States foreign policy and military planning for the Asia-Pacific region has been thrown into turmoil with a major diplomatic stand-off between Japan and South Korea (ROK).

Both countries, historically, were closely linked to the US and host important military facilities for the US imperialists.

It is important, however, to consider the role of China and the recent position taken by the Trump administration toward Beijing; it has had implications for US-led diplomacy toward Japan and the ROK.
There is more to the matter than meets the eye: the rise of China has dramatically altered the traditional balance of forces across the region with favourable trade; it has successfully challenged US-led hegemonic positions.
It has also, correspondingly, had an impact upon Japan and the ROK in a major drama being played-out behind the scenes, revealing hidden hands.
There are also important implications for Australia.
Readers of mainstream Australian media and the business press have had the opportunity recently to coverage about a diplomatic stand-off between Japan and the ROK. The coverage was extremely limited, to avoid unfavourable publicity for US regional foreign policy which has historically relied upon the two countries as allies.
Both Japan and the ROK have recently removed one another from lists of countries with favourable trade status. The problem has had a direct impact upon component companies and electronic parts used by US-based corporate sector organisations including Apple and Amazon. (1) While the two countries have been bickering for decades about a number of issues, recent developments signify an escalation of developments; Japan began moves against the ROK with tighter controls on three materials, fluorinated polyimide, photoresist and hydrogen fluoride. They are used in semi-conductors for smart-phones and other high-tech devices which are considered key exports for ROK-based manufacturing industries. (2)
Fears have already been raised in both Tokyo and Seoul about the effect of the problem upon closely-knitted supply-chains following the tighter controls which are scheduled to begin on 28 August. The outcome will not be a minor storm in tea-cup and has already raised fears that the dispute 'could batter the global tech market', following a meeting between the Japanese Foreign Minister and the ROK ambassador in Tokyo. (3)
The timing of the diplomatic stand-off, however, is particularly relevant.
It began soon after an ROK Supreme Court ruling that some Japanese companies were liable and must compensate Korean citizens for their forced labour at the hands of Japanese occupation forces. The Japanese government has not accepted the legal decision and has denied any liability.
There has been little ambiguity with the position taken by Japan following the Supreme Court decision. At the high-level diplomatic meeting in Tokyo, Foreign Minister Taro Kono demanded the ROK ambassador to 'immediately take corrective measures'. (4)
The developments have been closely followed by many ROK citizens who have long held the issue to be of central importance when dealing with Japan.
Subsequent well-attended ROK protests outside the main Japanese embassy in Seoul also turned ugly when a 78 year-old man set himself on fire in late July and killed himself. The man, called Mr. Kim, was protesting about his late father-in-law who had been a forced labourer. (5)  

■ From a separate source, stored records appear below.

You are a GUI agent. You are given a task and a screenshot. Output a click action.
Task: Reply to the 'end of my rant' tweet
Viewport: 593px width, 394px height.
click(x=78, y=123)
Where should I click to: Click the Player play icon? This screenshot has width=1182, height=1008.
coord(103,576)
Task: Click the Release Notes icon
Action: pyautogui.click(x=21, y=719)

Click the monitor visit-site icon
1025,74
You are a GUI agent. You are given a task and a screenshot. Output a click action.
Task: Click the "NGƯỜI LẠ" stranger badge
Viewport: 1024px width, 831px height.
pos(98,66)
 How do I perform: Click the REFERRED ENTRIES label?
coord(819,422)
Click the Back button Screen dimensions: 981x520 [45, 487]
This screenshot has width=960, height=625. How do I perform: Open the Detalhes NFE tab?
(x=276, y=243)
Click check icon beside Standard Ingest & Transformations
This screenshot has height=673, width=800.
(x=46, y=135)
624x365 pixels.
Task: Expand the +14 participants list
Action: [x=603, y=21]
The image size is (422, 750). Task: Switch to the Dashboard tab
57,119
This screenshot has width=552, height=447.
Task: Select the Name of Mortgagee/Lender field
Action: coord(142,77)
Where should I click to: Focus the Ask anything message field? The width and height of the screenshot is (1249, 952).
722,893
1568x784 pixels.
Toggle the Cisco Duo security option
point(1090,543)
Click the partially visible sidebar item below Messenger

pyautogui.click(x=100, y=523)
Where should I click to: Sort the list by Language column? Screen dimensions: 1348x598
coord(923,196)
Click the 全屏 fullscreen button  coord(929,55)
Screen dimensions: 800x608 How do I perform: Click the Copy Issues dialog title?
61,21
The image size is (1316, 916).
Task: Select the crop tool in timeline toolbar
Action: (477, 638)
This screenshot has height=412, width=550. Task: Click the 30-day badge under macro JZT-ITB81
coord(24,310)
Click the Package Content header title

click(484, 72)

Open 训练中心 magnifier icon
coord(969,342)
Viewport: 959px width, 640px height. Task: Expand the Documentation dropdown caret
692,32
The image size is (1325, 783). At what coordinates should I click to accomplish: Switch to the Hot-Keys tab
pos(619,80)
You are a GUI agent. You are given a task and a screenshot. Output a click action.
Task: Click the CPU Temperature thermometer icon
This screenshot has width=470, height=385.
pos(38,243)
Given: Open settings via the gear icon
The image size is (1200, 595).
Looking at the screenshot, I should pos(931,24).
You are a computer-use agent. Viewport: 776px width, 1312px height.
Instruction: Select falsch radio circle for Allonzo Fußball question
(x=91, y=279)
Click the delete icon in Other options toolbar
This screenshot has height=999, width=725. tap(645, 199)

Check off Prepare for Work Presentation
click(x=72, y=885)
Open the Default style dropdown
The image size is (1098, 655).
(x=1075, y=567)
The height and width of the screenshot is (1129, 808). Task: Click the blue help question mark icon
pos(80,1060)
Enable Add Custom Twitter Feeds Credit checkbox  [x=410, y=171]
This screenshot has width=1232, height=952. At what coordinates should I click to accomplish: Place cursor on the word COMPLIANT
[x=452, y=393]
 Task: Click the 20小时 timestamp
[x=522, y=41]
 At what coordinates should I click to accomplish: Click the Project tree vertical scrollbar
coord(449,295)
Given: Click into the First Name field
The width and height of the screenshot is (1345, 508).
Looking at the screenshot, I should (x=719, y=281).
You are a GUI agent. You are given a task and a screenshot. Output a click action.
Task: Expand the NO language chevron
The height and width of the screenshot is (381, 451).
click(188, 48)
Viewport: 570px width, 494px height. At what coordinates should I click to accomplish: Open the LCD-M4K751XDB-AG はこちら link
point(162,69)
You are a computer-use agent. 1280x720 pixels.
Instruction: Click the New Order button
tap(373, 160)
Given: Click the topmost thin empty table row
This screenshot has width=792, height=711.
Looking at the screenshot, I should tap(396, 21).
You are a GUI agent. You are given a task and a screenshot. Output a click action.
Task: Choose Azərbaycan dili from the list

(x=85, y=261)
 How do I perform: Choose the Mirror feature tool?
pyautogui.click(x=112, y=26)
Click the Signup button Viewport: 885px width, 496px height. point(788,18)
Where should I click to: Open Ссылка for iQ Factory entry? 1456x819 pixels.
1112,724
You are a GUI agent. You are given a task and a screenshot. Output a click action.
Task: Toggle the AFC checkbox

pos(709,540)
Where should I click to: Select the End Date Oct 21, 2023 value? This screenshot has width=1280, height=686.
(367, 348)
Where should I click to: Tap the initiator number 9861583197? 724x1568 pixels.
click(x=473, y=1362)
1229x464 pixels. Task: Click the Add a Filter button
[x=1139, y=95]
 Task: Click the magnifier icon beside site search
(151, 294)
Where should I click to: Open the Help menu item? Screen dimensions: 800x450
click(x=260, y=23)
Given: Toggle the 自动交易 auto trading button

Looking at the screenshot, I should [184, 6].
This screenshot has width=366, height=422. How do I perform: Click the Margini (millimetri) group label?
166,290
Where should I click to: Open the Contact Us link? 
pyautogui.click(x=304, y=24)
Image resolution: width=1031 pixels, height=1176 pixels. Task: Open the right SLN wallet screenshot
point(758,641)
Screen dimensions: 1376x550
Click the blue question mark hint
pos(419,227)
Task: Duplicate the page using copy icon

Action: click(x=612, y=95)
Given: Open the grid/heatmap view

The diplomatic stand-off has far-reaching implications for US-led regional defence and security provision.
Both Japan and the ROK host key US-led military facilities in their countries; the former is defended by rapid deployment forces based in the latter under the Defence of Japan (DOJ) doctrine. In more recent times the full implementation of the Trilateral Strategic Dialogue (TSD) has involved Japan being elevated to the status of a northern regional hub for 'US interests', linked to Australia as a southern counterpart. The Trump administration has also adopted regional planning along the lines of a 'force posture initiative'; with both Japan and Australia being formally linked to the Pentagon for regional operations. (6)
Countries, situated around the northern and southern regional hubs, are planned to cluster around with favourable trade links and military alliances. The ROK, for example, is closely linked within the TSD framework to Japan.
Other problems, however, have arisen: studies, from reliable and well-informed sources have revealed Japan has become more nationalistic and militaristic, particularly under the administrations of Prime Minister Shinzo Abe. (7) The development has served 'US interests' well, with Japan being placed in the forefront of diplomatic rivalry with China and North Korea (DPRK).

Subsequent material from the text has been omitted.